◆ What is required
Word for word, the data below must be repeated in full; no picture is to be included.

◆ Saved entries
- - - - -

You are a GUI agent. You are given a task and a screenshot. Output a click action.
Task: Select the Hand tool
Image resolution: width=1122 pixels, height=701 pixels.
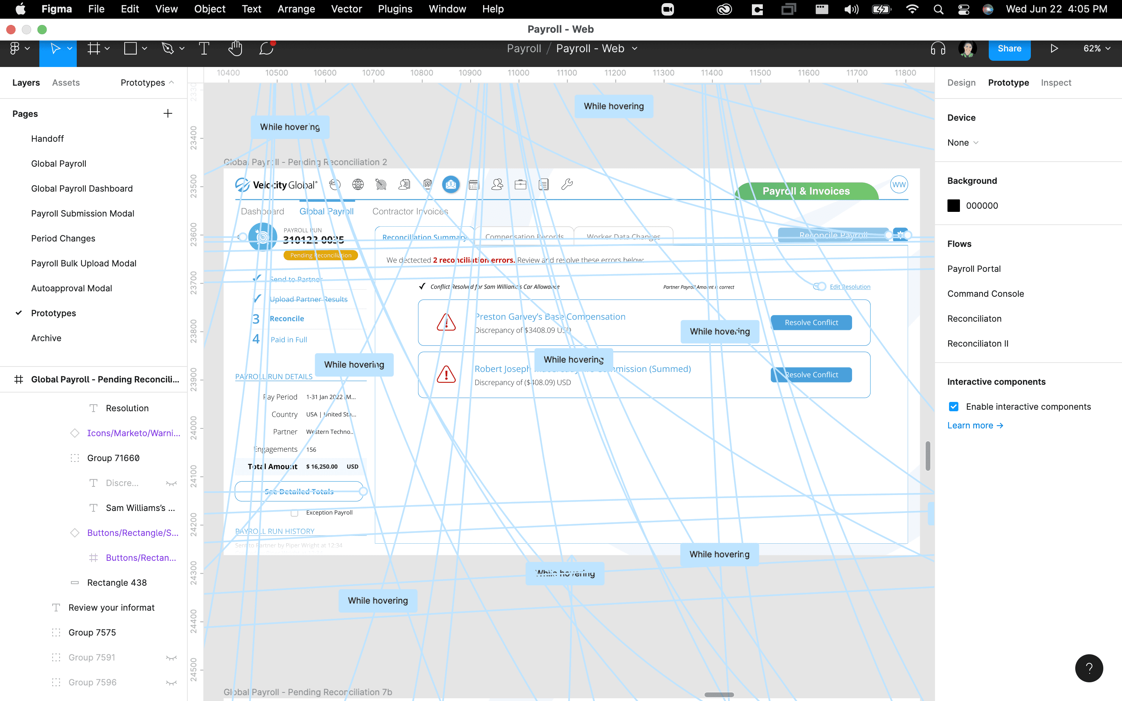[x=235, y=49]
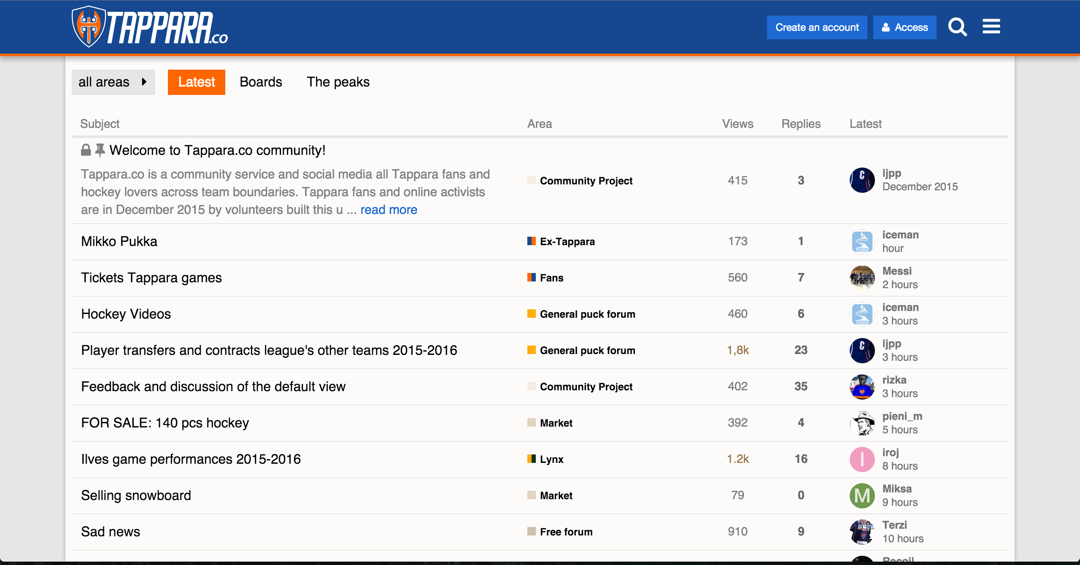Click the Access login button
The height and width of the screenshot is (565, 1080).
905,27
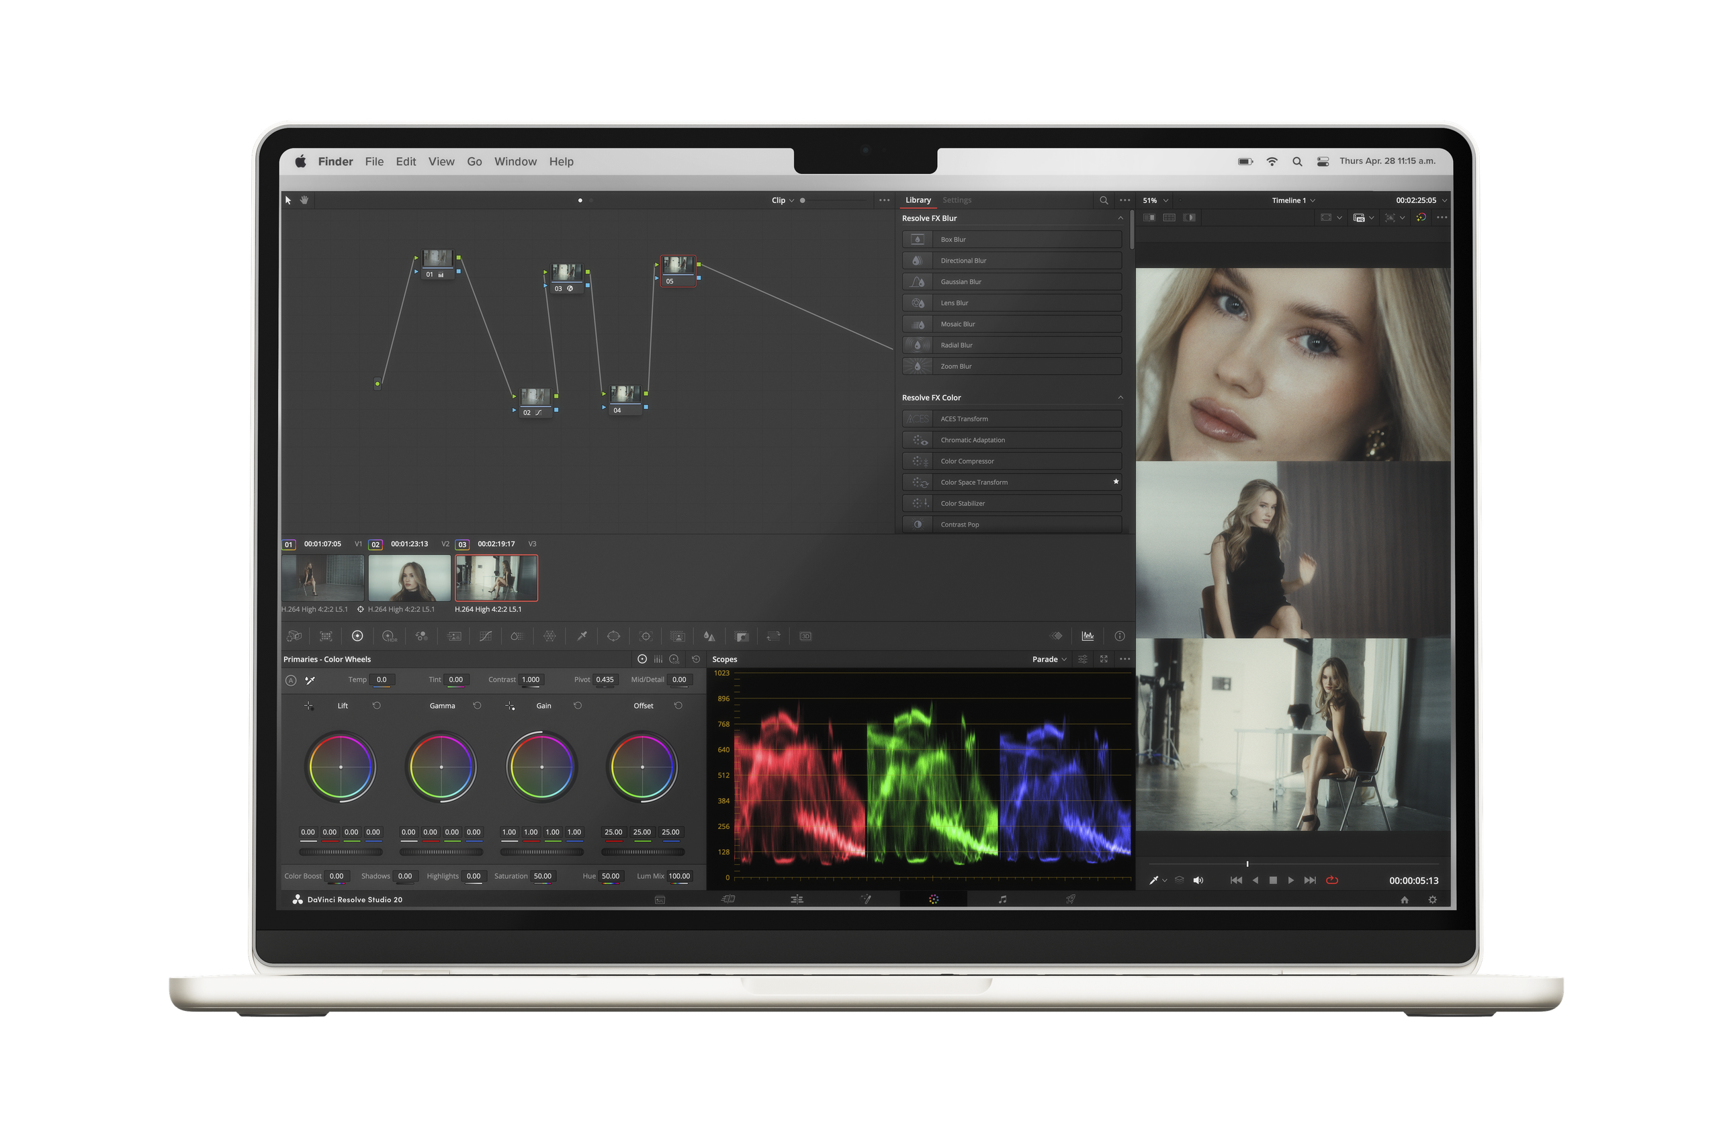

- - - - -

◆ Solution for this task
You are a GUI agent. You are given a task and a screenshot. Output a click action.
Task: Select the Hand tool
Image resolution: width=1122 pixels, height=701 pixels.
[x=235, y=49]
Click the Access login button
The height and width of the screenshot is (565, 1080).
905,27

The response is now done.